= Text and element-pointing records =
- - - -
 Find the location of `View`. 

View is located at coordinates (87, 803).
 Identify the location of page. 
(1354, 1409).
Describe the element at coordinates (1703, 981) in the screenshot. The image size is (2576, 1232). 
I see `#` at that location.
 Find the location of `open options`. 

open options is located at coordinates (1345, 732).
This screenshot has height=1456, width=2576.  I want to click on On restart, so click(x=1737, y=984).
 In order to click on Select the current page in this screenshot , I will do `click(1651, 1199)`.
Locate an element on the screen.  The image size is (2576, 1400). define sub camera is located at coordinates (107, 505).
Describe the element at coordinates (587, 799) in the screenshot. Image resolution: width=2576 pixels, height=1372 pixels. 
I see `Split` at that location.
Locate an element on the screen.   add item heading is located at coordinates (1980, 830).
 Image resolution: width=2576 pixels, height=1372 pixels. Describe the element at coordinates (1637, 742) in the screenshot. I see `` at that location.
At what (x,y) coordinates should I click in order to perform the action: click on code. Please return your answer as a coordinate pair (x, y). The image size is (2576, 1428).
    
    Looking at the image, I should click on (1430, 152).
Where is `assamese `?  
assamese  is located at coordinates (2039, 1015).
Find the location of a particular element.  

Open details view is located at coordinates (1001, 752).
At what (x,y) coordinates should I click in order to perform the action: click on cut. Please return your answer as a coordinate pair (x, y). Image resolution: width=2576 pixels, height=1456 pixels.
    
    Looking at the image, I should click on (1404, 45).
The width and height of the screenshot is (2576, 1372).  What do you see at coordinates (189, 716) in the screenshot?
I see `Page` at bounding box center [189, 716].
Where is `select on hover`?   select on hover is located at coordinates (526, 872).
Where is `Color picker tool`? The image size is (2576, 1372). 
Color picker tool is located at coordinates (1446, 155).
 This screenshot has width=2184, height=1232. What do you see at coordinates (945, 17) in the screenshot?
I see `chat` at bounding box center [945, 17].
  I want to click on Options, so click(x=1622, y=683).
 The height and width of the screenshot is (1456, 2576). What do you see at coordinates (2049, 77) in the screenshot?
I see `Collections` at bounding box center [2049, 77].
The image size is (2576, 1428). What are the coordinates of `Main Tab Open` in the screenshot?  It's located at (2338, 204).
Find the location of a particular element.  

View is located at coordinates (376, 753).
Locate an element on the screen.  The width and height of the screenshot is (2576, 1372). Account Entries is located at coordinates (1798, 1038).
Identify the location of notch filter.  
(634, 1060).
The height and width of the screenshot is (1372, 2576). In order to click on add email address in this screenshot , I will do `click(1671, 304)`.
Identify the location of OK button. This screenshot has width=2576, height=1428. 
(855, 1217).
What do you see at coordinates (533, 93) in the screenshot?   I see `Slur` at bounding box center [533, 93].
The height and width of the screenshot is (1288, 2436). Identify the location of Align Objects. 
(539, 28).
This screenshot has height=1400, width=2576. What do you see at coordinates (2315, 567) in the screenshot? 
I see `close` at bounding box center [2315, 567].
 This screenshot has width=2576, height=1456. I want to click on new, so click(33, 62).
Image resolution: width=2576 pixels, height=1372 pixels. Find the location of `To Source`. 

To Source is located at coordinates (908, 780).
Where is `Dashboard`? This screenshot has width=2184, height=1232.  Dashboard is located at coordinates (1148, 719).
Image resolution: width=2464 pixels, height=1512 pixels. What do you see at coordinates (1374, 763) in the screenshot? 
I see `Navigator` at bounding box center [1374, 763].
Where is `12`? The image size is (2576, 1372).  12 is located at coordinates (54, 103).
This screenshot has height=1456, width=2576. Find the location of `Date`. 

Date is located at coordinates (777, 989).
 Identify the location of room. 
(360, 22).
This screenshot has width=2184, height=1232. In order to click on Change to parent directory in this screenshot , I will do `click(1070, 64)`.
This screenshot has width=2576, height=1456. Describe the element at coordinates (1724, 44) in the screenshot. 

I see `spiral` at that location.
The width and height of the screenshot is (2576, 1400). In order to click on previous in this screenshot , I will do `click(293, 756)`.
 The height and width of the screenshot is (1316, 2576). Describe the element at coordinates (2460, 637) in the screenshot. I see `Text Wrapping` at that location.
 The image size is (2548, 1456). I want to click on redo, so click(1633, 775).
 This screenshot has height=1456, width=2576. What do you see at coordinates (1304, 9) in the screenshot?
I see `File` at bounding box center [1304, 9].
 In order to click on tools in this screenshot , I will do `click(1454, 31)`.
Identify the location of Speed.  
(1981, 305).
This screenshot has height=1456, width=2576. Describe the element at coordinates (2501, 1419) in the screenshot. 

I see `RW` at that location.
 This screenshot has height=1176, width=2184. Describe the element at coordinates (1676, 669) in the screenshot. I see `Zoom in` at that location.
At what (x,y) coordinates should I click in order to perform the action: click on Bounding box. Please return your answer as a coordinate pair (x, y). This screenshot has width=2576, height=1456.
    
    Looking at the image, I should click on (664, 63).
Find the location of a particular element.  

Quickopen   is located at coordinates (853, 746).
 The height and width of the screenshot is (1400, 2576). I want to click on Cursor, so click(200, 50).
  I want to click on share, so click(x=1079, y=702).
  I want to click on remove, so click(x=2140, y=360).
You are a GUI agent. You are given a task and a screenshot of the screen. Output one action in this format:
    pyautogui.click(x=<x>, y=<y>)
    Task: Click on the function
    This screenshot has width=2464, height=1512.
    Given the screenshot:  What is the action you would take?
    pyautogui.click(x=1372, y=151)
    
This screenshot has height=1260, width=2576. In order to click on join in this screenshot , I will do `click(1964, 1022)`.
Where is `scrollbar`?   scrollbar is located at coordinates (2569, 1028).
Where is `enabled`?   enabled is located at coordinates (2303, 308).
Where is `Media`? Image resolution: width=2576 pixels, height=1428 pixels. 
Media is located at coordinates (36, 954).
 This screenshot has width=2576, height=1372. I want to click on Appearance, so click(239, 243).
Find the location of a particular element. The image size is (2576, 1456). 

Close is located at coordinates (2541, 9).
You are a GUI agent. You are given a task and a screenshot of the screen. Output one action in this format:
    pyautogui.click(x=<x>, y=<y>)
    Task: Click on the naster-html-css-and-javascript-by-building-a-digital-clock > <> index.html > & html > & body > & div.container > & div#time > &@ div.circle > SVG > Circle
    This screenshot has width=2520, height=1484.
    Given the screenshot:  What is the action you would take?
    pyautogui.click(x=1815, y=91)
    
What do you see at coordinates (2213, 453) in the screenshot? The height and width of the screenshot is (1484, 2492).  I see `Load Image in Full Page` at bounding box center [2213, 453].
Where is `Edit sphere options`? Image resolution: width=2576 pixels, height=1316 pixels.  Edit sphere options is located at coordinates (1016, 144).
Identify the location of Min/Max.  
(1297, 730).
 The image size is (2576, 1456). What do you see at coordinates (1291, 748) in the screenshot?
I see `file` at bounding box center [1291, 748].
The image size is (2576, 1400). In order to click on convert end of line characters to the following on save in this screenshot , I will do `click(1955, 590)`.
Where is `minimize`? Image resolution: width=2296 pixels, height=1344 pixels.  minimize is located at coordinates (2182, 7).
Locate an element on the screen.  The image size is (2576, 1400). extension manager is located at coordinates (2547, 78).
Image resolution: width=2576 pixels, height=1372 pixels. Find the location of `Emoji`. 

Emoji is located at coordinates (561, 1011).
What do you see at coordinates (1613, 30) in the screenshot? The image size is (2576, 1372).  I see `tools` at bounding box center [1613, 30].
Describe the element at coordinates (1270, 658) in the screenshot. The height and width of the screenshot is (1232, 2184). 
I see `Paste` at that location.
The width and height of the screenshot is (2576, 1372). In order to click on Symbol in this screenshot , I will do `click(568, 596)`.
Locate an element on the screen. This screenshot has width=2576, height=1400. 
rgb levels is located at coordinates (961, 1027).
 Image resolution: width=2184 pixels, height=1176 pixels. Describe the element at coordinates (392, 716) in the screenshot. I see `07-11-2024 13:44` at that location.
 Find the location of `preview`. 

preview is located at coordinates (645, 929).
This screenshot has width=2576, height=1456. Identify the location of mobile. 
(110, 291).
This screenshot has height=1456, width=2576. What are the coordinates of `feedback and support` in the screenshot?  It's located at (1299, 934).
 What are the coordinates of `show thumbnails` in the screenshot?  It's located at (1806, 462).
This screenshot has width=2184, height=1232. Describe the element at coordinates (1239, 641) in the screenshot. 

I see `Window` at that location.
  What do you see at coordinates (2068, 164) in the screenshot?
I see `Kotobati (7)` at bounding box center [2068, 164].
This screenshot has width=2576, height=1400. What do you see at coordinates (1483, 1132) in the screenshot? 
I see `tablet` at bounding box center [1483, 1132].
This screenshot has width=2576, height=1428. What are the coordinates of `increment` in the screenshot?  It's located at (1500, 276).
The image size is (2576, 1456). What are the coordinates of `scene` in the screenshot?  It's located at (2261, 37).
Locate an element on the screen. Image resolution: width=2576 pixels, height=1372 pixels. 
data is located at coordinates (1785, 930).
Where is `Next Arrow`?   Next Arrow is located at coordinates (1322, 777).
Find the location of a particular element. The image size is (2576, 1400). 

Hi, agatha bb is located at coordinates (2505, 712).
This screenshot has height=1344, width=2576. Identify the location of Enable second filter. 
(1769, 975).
- - - -
= What to do =
Switch "Find the location of" to "Locate" in the records from their start through the line containing "so click(x=1737, y=984).", leaving everything else unchanged, and give those lines again.

= Exercise output =
 Locate `View`. 

View is located at coordinates (87, 803).
 Identify the location of page. 
(1354, 1409).
Describe the element at coordinates (1703, 981) in the screenshot. The image size is (2576, 1232). 
I see `#` at that location.
 Locate `open options`. 

open options is located at coordinates (1345, 732).
This screenshot has height=1456, width=2576.  I want to click on On restart, so click(x=1737, y=984).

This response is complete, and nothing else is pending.